26 Gennaio 2026
Fabrizio Corona e Ivano Chiesa (imagoeconomica)
Fabrizio Corona presenta ricorso in appello contro l'ordinanza del Tribunale civile di Milano che ha bloccato la prossima puntata del suo format 'Falsissimo' su Alfonso Signorini e il suo storico avvocato Ivano Chiesa commenta la decisione parlando di censura che, in Italia, "non esiste più dal 1946. C'è la libertà di pensiero e di parola, in qualunque modo venga manifestata".
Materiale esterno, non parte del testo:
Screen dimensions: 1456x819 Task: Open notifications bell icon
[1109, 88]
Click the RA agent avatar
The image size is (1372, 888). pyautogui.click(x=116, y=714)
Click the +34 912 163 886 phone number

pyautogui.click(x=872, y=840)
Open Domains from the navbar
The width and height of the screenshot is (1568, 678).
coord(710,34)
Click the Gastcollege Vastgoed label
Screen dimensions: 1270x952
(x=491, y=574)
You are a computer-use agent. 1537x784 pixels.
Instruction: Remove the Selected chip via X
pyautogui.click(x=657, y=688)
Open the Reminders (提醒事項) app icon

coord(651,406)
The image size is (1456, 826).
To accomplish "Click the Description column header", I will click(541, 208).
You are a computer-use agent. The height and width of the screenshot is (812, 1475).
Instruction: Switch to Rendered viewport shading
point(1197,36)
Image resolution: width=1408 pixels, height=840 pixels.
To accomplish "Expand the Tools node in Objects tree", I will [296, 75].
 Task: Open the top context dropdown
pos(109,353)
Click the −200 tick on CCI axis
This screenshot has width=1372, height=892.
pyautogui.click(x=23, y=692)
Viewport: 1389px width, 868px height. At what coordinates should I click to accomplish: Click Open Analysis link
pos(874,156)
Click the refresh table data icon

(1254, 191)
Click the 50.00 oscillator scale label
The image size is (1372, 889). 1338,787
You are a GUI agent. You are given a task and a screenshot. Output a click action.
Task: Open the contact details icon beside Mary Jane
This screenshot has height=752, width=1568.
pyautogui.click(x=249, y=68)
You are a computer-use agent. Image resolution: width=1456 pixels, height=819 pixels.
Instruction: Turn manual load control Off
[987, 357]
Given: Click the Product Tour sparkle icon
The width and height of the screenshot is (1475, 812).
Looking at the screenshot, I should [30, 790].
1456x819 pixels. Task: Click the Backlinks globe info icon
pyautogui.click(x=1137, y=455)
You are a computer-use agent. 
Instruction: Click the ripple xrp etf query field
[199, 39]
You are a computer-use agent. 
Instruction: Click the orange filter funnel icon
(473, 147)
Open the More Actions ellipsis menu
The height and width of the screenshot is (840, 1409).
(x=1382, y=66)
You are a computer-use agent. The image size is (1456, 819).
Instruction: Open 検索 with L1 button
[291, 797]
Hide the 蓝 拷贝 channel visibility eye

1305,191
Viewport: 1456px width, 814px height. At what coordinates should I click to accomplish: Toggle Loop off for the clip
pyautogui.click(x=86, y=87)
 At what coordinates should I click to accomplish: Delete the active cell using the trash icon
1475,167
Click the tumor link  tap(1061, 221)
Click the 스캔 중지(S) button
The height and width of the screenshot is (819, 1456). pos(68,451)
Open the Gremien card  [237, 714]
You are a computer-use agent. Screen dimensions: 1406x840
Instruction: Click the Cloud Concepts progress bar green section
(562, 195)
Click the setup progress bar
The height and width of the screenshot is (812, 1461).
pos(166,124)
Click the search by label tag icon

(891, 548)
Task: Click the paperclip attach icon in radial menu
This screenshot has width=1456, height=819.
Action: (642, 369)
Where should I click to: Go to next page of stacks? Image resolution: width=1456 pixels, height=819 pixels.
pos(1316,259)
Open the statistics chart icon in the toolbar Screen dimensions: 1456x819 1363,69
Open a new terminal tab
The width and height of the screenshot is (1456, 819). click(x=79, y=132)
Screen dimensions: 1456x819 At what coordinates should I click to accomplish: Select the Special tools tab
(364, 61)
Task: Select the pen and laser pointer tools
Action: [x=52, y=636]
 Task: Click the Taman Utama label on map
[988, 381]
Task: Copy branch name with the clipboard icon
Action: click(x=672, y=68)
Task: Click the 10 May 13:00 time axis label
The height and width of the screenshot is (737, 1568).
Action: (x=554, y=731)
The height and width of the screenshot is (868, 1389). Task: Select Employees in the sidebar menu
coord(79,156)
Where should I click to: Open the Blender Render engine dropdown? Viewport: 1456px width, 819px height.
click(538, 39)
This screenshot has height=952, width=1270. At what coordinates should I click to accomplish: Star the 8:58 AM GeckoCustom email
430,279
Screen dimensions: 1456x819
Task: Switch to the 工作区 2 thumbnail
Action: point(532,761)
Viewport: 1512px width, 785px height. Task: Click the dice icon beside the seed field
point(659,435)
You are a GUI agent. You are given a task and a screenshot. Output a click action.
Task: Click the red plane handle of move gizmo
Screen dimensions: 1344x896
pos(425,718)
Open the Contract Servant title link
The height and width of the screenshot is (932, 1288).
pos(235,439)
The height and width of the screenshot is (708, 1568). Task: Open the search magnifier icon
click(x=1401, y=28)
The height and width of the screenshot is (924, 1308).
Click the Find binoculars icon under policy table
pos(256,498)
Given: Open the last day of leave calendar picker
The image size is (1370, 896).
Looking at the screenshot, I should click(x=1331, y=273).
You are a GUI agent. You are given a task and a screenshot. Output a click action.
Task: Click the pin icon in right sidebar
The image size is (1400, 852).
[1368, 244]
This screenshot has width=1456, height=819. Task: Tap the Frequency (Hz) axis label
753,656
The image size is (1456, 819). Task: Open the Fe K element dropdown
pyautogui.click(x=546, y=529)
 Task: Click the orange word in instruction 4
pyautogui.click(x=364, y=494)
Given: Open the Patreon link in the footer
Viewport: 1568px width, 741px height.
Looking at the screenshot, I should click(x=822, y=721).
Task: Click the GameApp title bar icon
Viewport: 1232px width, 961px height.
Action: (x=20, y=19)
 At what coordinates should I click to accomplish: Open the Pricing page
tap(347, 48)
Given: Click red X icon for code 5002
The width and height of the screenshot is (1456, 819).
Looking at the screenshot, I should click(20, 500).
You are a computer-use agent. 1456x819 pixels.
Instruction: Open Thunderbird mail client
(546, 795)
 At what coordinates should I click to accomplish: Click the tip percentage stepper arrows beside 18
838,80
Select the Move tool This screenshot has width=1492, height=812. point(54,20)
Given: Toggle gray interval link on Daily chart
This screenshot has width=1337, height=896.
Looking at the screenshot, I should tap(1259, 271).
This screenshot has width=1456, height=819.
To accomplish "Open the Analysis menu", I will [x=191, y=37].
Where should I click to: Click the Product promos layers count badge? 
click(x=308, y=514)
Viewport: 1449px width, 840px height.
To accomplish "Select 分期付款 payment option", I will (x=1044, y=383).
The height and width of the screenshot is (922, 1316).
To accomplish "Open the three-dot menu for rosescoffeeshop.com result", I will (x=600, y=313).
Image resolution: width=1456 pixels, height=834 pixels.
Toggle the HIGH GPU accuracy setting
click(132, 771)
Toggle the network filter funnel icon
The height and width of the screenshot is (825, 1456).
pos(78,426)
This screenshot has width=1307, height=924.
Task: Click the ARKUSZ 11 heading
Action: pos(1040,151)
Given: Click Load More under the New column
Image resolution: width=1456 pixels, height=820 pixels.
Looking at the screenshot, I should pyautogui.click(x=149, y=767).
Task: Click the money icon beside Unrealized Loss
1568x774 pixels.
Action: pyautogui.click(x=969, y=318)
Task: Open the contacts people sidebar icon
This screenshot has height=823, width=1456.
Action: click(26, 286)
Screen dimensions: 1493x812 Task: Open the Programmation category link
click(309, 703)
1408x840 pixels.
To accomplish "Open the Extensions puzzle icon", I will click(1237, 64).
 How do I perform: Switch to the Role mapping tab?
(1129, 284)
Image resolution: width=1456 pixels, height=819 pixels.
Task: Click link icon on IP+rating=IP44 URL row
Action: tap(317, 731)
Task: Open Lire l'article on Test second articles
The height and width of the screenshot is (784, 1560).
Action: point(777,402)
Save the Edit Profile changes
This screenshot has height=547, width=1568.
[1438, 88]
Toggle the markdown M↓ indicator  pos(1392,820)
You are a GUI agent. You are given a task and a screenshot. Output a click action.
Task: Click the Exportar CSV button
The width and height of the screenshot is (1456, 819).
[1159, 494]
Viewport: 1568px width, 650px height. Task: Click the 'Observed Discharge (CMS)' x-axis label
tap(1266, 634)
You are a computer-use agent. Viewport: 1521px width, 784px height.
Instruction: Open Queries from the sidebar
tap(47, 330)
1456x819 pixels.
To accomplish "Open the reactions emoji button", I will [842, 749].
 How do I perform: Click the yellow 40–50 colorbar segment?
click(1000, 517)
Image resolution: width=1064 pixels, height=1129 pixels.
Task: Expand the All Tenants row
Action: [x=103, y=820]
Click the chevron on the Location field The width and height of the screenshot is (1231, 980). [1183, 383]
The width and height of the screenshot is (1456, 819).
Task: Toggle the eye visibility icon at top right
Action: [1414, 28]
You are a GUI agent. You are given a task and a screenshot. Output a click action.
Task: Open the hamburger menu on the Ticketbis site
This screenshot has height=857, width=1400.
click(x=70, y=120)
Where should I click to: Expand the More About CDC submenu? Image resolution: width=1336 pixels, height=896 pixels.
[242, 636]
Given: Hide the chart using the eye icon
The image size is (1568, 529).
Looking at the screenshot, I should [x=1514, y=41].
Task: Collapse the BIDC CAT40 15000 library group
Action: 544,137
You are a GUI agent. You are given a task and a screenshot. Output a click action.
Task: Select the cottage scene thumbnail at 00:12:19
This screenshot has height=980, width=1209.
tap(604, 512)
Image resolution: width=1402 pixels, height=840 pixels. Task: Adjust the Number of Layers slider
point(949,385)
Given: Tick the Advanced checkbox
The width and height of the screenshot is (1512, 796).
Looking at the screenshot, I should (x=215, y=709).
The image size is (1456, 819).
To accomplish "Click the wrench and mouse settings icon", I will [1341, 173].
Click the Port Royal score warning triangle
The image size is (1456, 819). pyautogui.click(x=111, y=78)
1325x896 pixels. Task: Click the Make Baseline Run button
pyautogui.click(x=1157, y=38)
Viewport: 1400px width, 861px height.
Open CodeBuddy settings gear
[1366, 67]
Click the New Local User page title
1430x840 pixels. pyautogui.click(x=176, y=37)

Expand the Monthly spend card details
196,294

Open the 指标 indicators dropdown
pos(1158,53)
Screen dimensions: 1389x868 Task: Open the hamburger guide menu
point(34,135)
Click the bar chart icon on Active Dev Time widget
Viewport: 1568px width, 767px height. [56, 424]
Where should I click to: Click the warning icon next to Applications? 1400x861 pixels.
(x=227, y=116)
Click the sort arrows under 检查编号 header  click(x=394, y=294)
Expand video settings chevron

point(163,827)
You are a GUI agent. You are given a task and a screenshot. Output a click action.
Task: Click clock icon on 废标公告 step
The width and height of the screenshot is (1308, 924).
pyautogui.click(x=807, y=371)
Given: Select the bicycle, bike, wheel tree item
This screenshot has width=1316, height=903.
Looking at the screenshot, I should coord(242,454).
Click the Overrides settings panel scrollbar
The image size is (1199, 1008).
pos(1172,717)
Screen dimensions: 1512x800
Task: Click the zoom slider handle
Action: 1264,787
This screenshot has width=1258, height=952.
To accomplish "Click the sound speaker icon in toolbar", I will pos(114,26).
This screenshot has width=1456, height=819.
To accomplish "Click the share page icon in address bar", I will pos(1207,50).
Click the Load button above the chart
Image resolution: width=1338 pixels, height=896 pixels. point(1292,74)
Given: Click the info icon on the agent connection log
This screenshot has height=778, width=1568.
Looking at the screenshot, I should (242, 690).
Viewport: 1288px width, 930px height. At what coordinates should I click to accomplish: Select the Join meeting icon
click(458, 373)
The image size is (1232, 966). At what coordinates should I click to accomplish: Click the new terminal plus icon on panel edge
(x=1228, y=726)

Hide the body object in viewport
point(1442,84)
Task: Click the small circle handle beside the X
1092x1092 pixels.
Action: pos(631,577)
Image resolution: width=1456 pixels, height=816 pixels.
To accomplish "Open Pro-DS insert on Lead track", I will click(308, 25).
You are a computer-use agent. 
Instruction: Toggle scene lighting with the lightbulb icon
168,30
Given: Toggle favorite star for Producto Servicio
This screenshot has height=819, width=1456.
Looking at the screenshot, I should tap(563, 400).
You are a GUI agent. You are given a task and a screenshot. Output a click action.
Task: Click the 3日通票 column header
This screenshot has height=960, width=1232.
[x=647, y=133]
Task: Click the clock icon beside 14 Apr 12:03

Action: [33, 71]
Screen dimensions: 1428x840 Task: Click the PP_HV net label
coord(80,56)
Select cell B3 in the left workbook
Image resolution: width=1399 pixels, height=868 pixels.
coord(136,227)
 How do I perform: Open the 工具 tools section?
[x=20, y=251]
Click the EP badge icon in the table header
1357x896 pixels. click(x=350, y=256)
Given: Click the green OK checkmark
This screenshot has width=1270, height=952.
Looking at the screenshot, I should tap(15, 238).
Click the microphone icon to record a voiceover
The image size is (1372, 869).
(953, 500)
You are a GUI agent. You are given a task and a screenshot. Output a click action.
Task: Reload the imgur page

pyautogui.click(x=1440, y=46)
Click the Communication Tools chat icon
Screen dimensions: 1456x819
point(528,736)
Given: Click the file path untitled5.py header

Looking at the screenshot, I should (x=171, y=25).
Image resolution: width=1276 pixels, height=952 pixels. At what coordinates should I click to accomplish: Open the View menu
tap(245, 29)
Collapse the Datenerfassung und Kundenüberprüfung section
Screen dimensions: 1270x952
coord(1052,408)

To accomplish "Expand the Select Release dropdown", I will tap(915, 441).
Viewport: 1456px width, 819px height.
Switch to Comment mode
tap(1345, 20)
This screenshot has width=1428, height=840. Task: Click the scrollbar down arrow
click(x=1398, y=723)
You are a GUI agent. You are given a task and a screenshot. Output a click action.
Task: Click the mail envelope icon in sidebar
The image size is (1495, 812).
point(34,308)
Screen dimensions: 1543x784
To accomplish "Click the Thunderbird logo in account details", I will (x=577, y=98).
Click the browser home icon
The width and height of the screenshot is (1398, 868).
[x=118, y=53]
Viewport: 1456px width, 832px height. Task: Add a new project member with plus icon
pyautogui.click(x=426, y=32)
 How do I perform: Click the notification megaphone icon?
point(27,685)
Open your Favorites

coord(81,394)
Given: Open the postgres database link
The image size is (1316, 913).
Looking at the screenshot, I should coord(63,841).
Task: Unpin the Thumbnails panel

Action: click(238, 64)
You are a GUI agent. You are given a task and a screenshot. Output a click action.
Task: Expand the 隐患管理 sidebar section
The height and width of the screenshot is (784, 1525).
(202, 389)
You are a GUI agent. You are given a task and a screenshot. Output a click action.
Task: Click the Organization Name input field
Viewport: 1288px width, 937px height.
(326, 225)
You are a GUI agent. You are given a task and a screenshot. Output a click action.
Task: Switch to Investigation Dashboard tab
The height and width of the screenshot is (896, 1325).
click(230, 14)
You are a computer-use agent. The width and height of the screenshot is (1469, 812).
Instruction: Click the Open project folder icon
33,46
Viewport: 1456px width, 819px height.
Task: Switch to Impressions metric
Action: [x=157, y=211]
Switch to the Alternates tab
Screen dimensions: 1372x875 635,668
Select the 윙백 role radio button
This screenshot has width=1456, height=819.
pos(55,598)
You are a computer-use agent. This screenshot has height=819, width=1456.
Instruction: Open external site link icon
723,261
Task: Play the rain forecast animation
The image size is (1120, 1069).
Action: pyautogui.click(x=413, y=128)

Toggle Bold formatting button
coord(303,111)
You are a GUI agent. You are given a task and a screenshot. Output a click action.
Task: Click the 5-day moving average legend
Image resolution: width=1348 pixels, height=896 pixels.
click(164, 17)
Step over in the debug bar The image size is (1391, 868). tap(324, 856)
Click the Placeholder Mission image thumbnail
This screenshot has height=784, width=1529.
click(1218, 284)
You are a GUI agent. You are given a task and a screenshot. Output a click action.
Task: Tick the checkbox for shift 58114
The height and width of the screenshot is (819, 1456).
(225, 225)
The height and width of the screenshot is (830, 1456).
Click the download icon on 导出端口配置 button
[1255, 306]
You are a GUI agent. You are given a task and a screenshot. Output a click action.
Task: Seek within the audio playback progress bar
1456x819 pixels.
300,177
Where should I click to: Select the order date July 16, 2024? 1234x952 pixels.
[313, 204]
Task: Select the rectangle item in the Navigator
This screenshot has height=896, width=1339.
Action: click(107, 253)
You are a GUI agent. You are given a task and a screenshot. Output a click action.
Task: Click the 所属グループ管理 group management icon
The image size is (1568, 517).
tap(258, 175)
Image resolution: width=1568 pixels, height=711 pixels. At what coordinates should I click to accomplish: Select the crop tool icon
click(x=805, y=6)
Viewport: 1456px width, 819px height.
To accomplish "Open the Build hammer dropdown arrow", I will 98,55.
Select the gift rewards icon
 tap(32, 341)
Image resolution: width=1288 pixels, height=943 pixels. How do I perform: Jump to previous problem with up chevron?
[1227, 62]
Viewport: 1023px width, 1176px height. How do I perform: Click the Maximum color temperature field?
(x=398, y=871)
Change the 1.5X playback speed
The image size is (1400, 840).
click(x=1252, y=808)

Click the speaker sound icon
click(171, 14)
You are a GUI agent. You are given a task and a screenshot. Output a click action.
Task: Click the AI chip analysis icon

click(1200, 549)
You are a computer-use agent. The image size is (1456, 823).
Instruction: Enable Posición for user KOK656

Il provvedimento cautelare urgente di inibitoria a carico di Corona, emesso dal giudice Roberto Pertile del Tribunale civile di Milano, come richiesto dagli avvocati Domenico Aiello e Daniela Missaglia, che assistono Signorini, dispone che l'ex agente fotografico non potrà trasmettere on line la prossima puntata del suo format 'Falsissimo', che era prevista per lunedì 26 gennaio 2026, e dovrà anche rimuovere i contenuti delle due precedenti.
La decisione del giudice Roberto Pertile, come chiarito dall'avvocato Ivano Chiesa, storico difensore di Corona, verrà impugnata. "In Italia c'è la libertà di pensiero e di parola, in qualunque modo venga manifestata. La censura non c'è più in Italia dal 1946 - ha spiegato il legale -. Non esiste in Italia la possibilità di inibire a nessuno la possibilità di dire quello che vuole. Tu puoi intervenire dopo: se ti ho offeso mi quereli, ma non è che se pensi che domani ti offenderò ancora, allora mi impedisci di parlare, perché non siamo in Russia".
Dopo lo stop a Falsissimo, Corona ha dichiarato sui social: "lo, DA BRAVO CITTADINO (obbligato dall’Avv. Chiesa), mi adeguo al provvedimento e RIMUOVO, da questo momento, la possibilità per chiunque di visionare gli EPISODI 19 e 20.